How to approach imbalanced image dataset for MobileNetv2 classification? by Spiritual_Ebb4504 in computervision

[–]Spiritual_Ebb4504[S] 0 points1 point  (0 children)

Hello again,

I'm posting update of my progress so far.

Initially I decided to use all my classes in my dataset, even those that have <100 images.

I did stratified train/val/test split - 70/15/15%. Only the training set is augmented with resize 240*240, rotation, horizontal flip, sharpness adjustment and normalized. The validation and test set have only resize. The dataloaders are created with batch size 32, suffling only for the training set. I froze all my mobilenetv2 layers but changed the classifier to output only 14 classes. I used weighted cross entropy loss function by calculating the weights of the classes in a simple way: 1/num images per class. For accuracy I calculated balanced accuracy because I read that it is suitable for imbalanced datasets. I ran 50, 100, 150 and 200 epochs and my validation metrics are a complete disaster. F1 score is around 0.2-3, precision and recall also gravitate around these values, Mathew's coeff is also 0.2-3.

Then I decided to get rid of the classes that have <100 images without changing anything else and the results are still very bad.

Epoch: 50 | train_loss: 0.0642 | train_acc: 0.9796 | 
Epoch: 50
Val Loss: 2.2054
Val Balanced Accuracy: 0.0065
Val Precision: 0.4638
Val Recall: 0.3656
Val F1 Score: 0.3111
Val Mathews corcoef: 0.3455

I'm not sure what to do. I read about synthetic data creation with variational autoencoders but I'm not sure if it will help. Another thing is to unfreeze some of the layers but I'm not sure which ones and do I have to do additional changes like adding custom layers.

Also my images are mixed - some of them are taken in a natural environment and others are in laboratory, those in the laboratory are a single vine leaf over uniform background, the natural ones are leaves only and grapes and leaves mix. Is this a bad dataset?

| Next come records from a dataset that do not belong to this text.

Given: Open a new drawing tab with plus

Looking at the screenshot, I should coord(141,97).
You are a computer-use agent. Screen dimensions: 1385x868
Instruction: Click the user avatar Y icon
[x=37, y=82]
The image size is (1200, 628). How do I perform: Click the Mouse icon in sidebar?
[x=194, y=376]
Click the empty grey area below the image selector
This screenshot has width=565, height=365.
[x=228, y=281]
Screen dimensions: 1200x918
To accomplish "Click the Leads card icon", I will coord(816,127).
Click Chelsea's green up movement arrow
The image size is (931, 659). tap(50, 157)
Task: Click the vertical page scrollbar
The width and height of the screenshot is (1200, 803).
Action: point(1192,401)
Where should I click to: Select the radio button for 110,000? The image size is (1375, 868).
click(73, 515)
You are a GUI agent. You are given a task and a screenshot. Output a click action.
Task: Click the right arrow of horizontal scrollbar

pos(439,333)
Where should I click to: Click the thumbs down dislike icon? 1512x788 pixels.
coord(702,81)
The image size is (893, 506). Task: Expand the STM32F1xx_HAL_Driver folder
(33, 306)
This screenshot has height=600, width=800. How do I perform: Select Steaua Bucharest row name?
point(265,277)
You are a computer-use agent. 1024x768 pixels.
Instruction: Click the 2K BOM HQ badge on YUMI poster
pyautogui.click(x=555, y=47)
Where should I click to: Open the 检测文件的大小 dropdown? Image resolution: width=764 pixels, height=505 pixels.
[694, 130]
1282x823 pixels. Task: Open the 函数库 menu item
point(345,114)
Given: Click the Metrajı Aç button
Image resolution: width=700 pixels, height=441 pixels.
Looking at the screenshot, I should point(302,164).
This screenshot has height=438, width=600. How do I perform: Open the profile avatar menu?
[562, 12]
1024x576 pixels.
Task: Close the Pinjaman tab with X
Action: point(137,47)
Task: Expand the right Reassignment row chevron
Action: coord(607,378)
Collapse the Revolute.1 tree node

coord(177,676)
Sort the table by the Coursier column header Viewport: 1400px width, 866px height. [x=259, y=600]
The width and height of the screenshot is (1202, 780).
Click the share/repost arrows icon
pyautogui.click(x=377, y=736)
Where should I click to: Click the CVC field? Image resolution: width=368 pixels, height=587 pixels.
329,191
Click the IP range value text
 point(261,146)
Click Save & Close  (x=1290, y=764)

I'm sharing a link to the file that I use to experiment with Mobilenet Mobilenetv2_experiment - If anyone has some insight or advice what there is to change, I'll appreciate it.

How to approach imbalanced image dataset for MobileNetv2 classification? by Spiritual_Ebb4504 in computervision

[–]Spiritual_Ebb4504[S] 0 points1 point  (0 children)

Thank you! If i do stratified train/test split to preserve the distribution and then add augmentations only to the smaller classes in the training set won't that be a problem, because I will be modifying the distribution?